Material provided:
----

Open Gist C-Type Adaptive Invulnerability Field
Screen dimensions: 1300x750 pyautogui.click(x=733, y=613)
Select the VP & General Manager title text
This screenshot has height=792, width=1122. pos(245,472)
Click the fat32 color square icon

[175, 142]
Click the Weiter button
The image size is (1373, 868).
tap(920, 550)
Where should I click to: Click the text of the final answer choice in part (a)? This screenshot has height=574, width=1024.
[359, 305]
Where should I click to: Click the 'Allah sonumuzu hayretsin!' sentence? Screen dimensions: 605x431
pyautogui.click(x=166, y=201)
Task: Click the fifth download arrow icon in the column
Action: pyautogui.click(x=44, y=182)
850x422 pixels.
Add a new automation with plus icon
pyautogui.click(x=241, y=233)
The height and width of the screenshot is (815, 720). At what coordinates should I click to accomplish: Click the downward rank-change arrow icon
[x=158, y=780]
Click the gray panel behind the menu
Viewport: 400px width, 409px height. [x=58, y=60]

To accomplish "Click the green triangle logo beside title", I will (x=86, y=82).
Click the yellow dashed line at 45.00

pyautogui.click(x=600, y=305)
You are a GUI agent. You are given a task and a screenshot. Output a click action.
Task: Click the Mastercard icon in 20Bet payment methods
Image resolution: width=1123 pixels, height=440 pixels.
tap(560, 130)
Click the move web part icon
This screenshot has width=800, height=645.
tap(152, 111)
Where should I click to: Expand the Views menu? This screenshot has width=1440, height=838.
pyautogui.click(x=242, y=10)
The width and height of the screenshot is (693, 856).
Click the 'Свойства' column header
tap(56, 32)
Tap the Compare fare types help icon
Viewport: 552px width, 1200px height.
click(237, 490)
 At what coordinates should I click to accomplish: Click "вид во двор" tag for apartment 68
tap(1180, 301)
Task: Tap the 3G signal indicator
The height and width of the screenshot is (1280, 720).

----

Instructions for the task:
Only the lines from the one containing "Task: Tap the 3G signal indicator" through the last line of the records above are to be reproduced, exactly and with both ends included.

Task output:
Task: Tap the 3G signal indicator
The height and width of the screenshot is (1280, 720).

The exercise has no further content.